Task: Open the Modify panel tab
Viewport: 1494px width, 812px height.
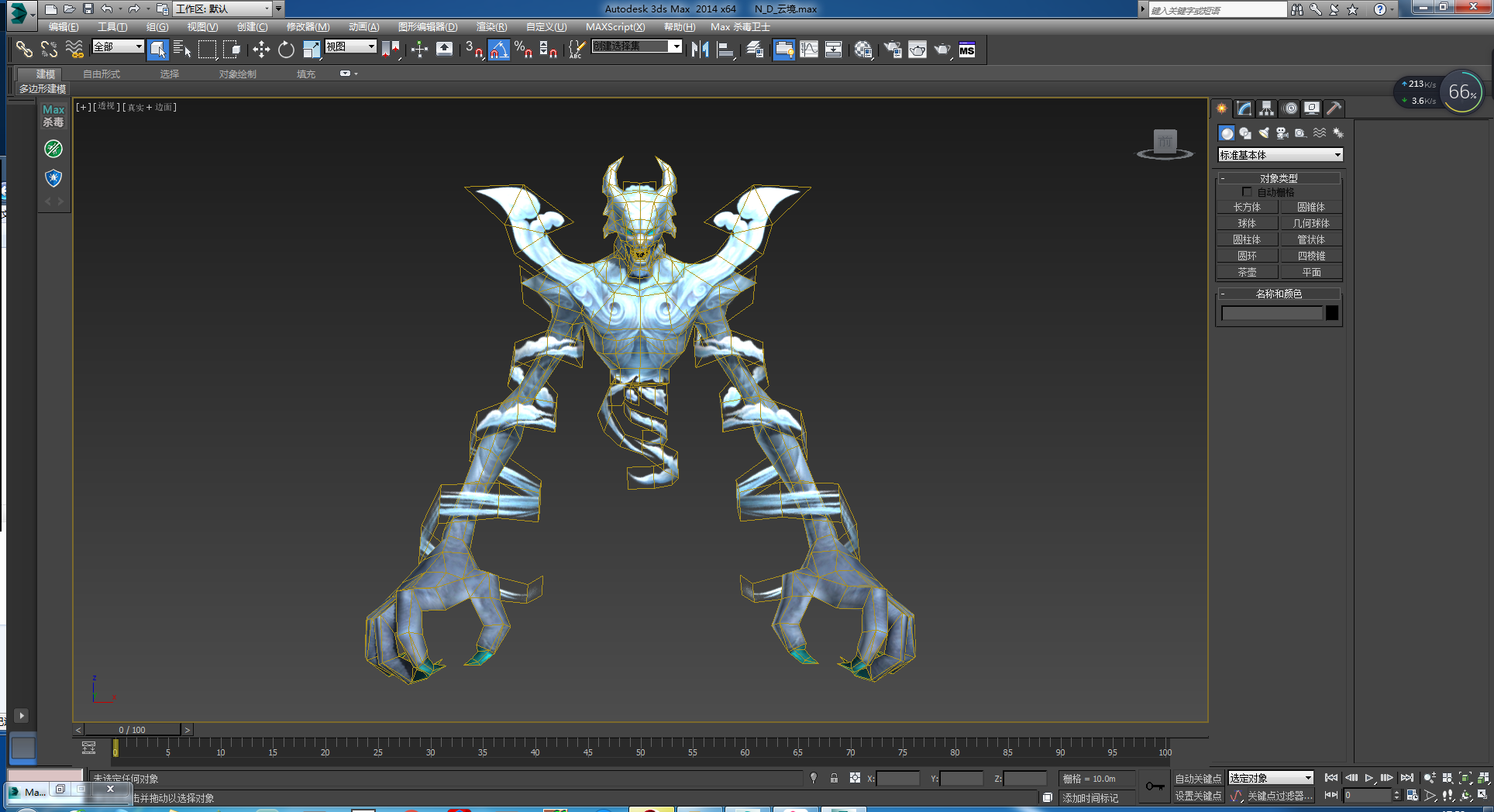Action: tap(1244, 108)
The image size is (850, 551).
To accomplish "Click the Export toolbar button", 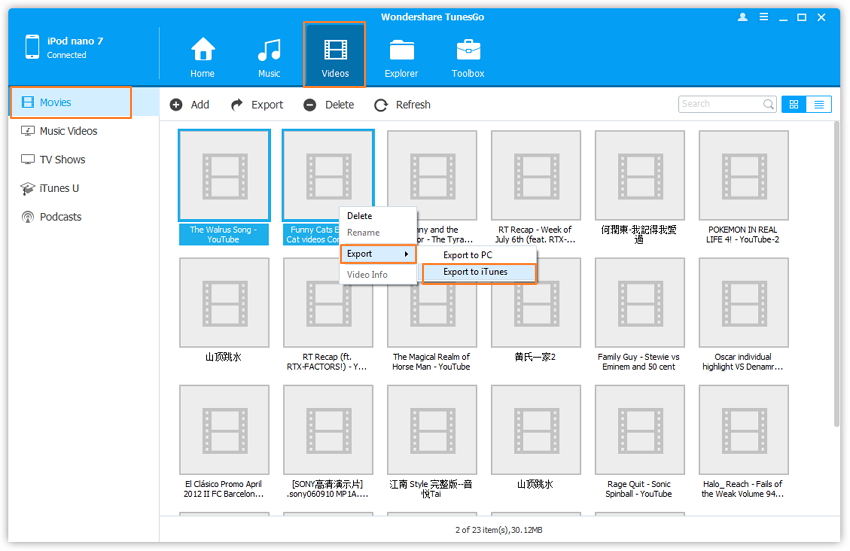I will [x=257, y=105].
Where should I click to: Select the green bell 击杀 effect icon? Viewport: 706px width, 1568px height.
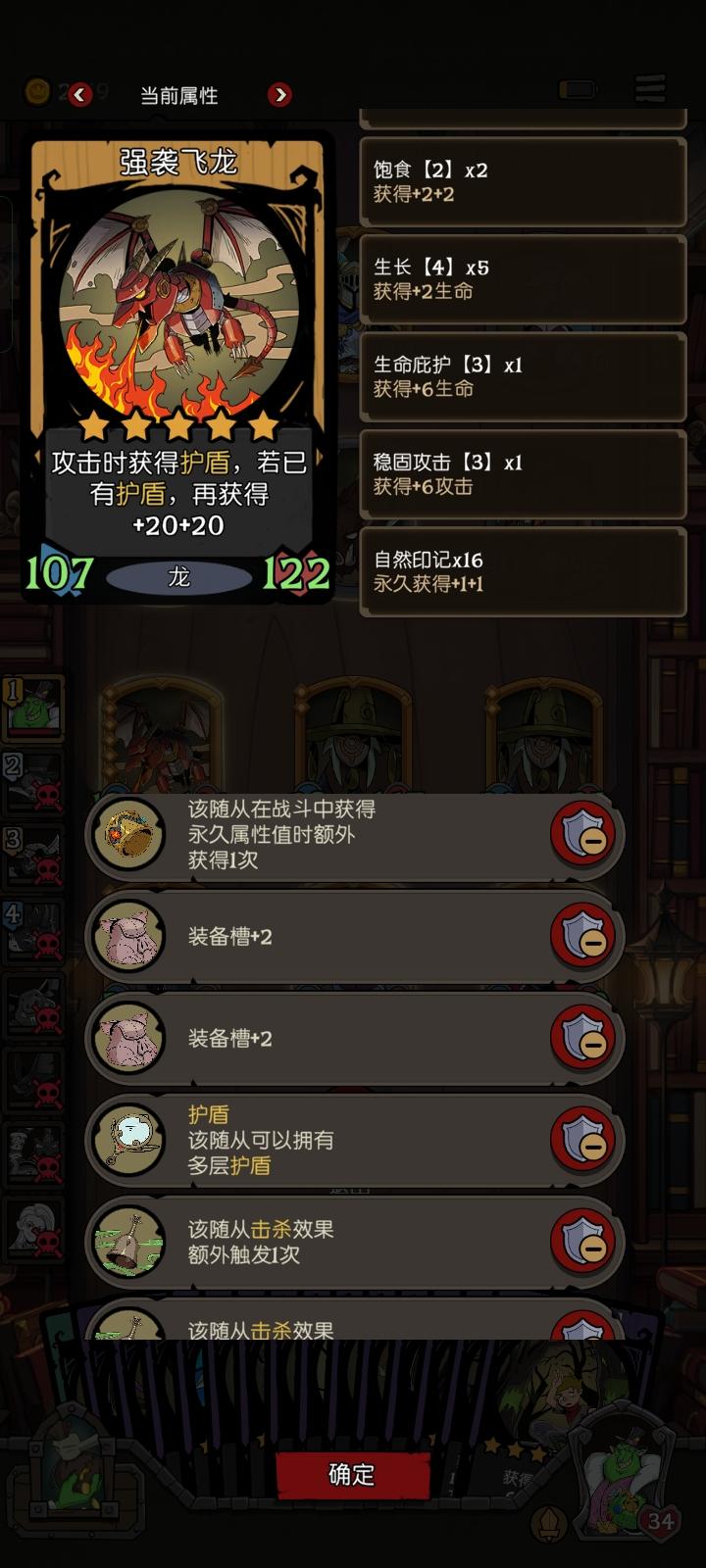click(x=129, y=1242)
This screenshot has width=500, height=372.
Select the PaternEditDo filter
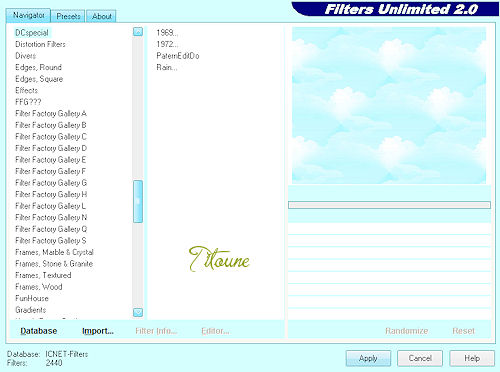coord(178,56)
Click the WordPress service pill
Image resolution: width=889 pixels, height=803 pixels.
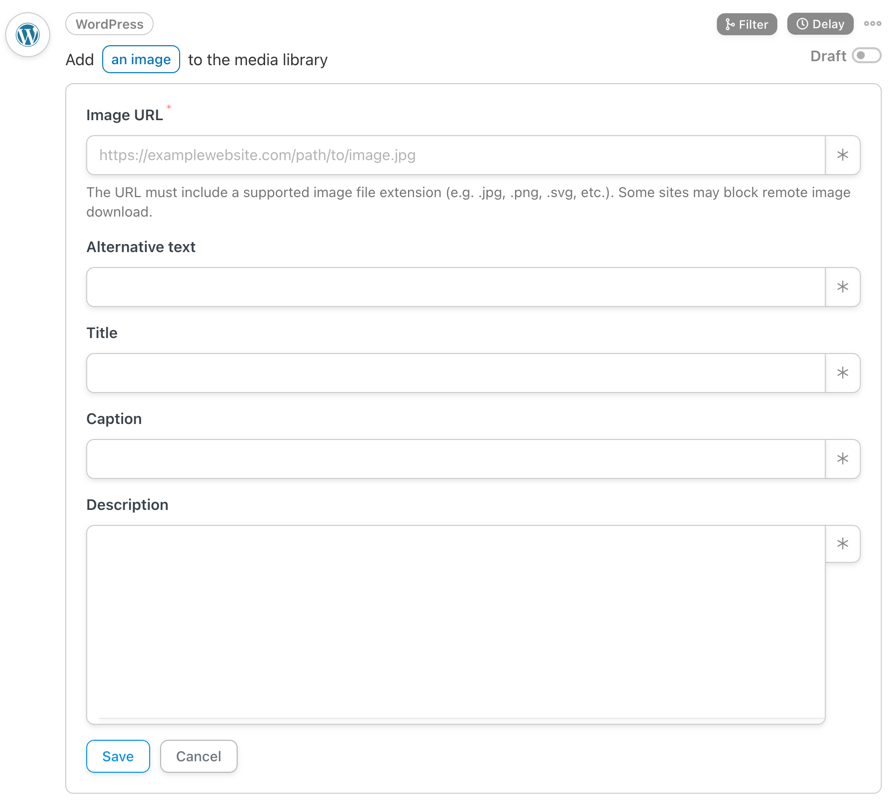(x=109, y=24)
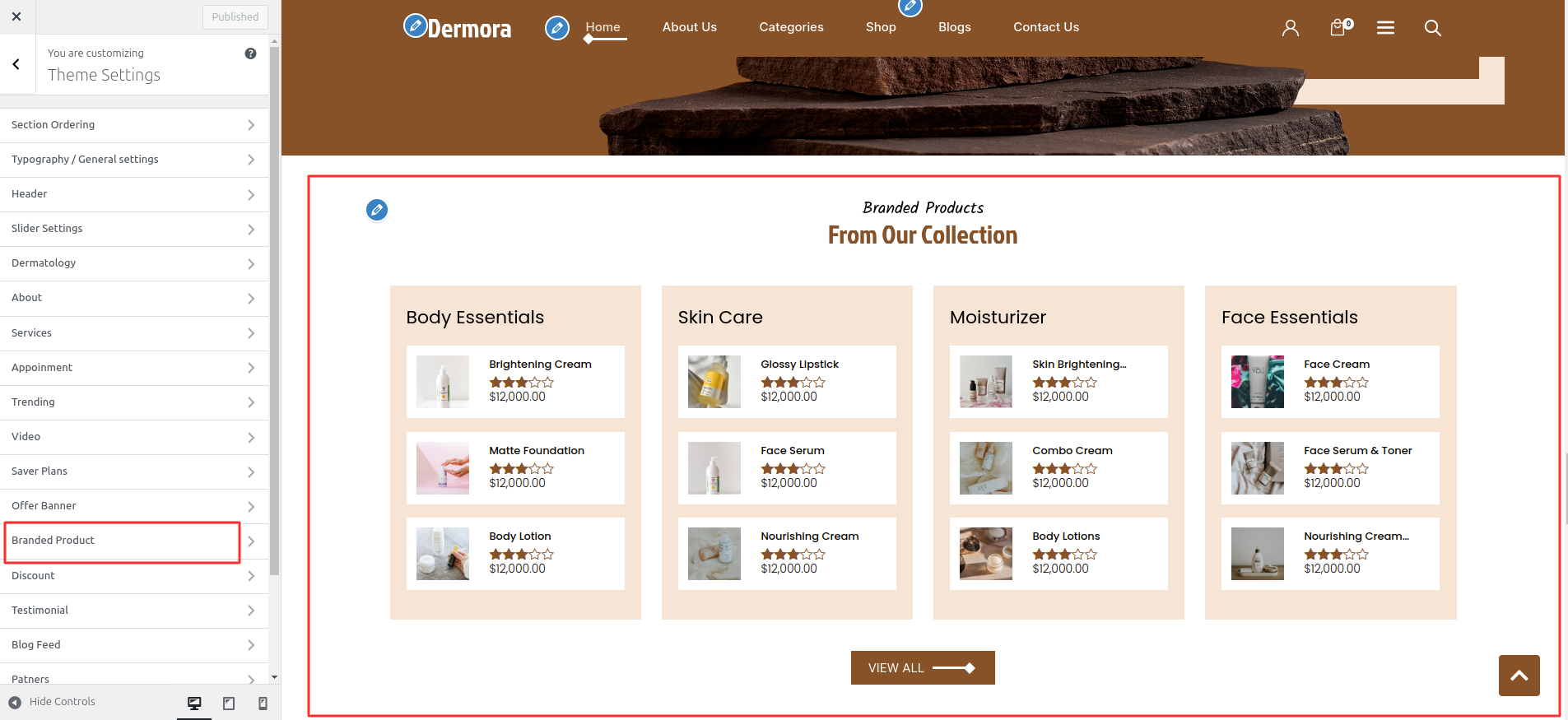This screenshot has height=720, width=1568.
Task: Click the scroll-to-top arrow button
Action: coord(1519,676)
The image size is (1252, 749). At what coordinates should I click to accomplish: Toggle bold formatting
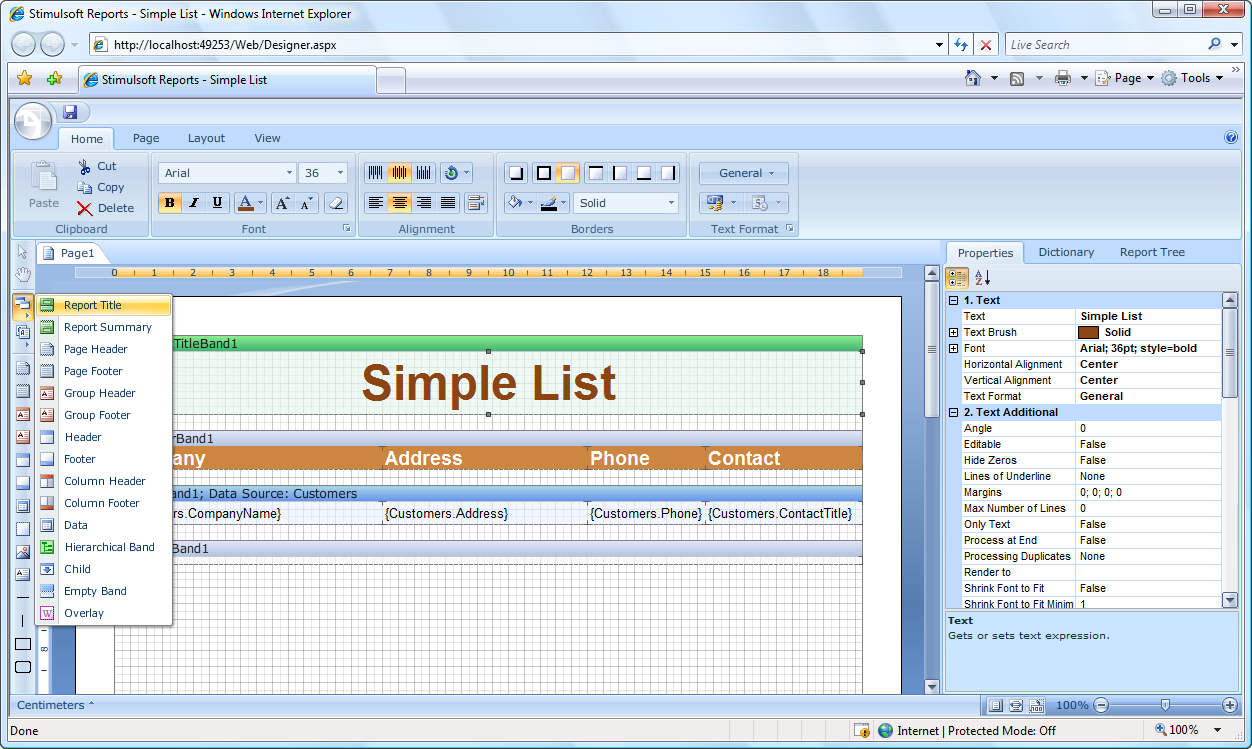point(170,203)
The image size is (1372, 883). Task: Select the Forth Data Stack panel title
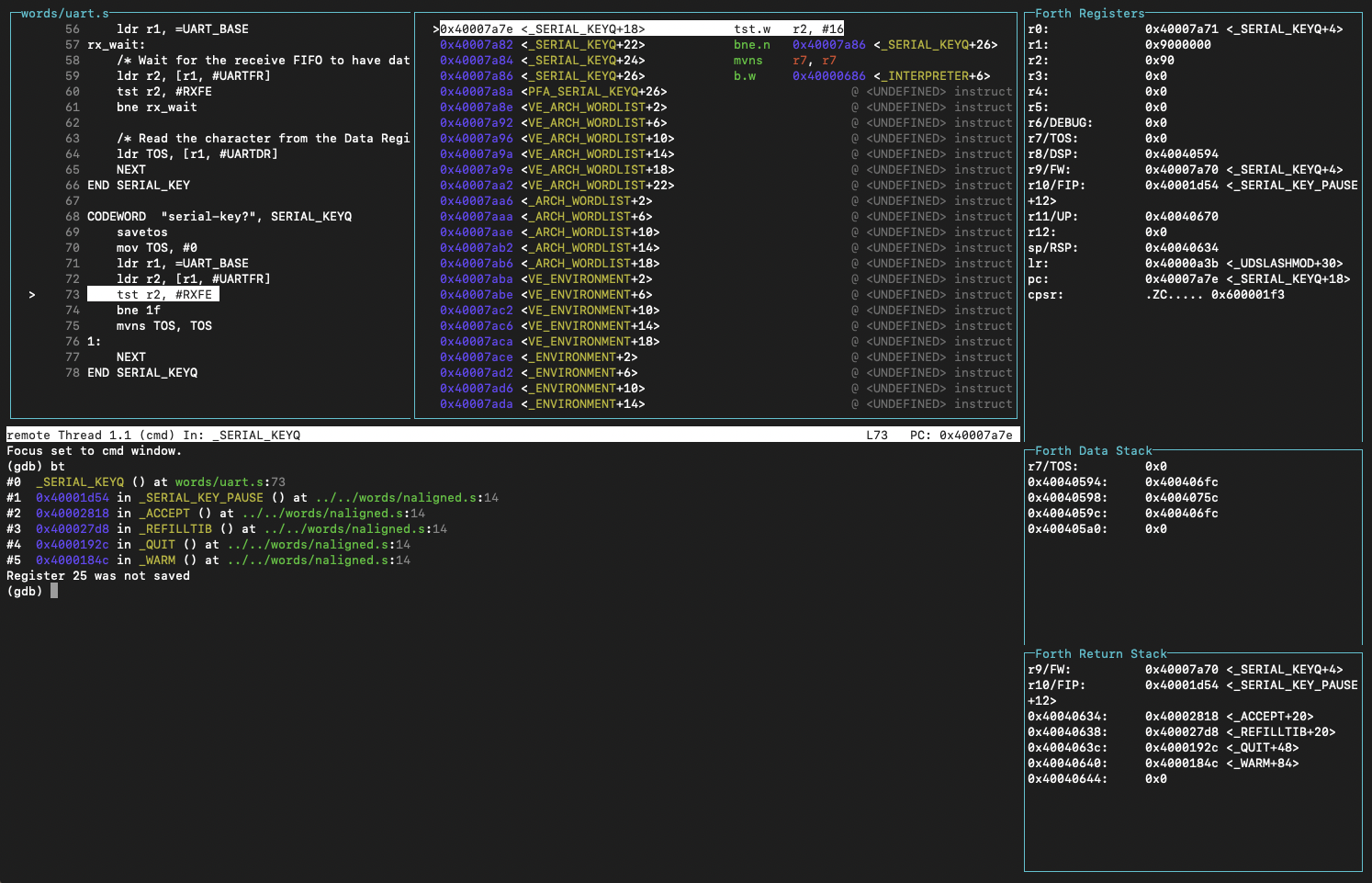point(1093,451)
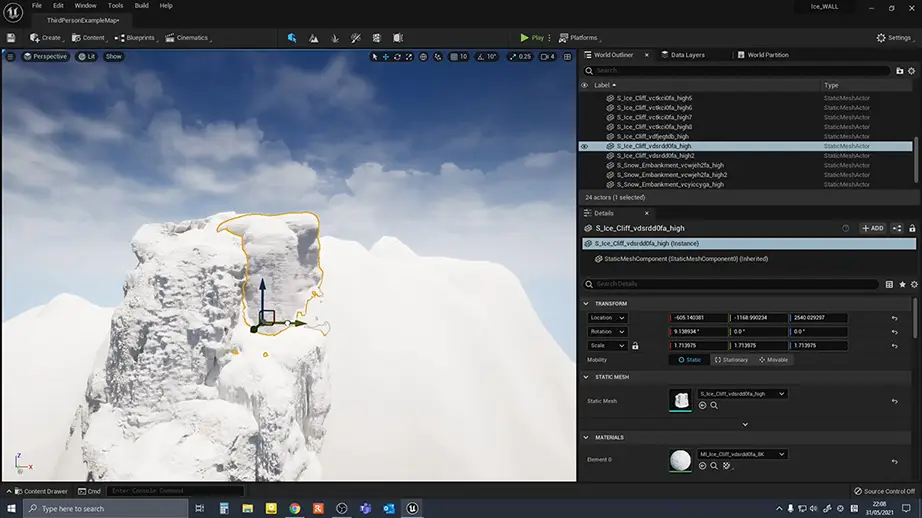Click the lock scale ratio icon
This screenshot has height=518, width=922.
click(635, 346)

● ● ● ● ●

With pictures excluded, copy exactly the lines from the line containing "Click the WordPress service pill" through the last line of the listing above, both ends included.

Click the WordPress service pill
Image resolution: width=889 pixels, height=803 pixels.
(x=109, y=24)
This screenshot has height=720, width=1568.
Task: Click the scroll-to-top arrow button
Action: coord(1519,676)
The image size is (1252, 749). At what coordinates should I click to accomplish: Toggle bold formatting
point(170,203)
The image size is (1372, 883). Task: Select the Forth Data Stack panel title
point(1093,451)
Click the lock scale ratio icon
This screenshot has height=518, width=922.
click(635, 346)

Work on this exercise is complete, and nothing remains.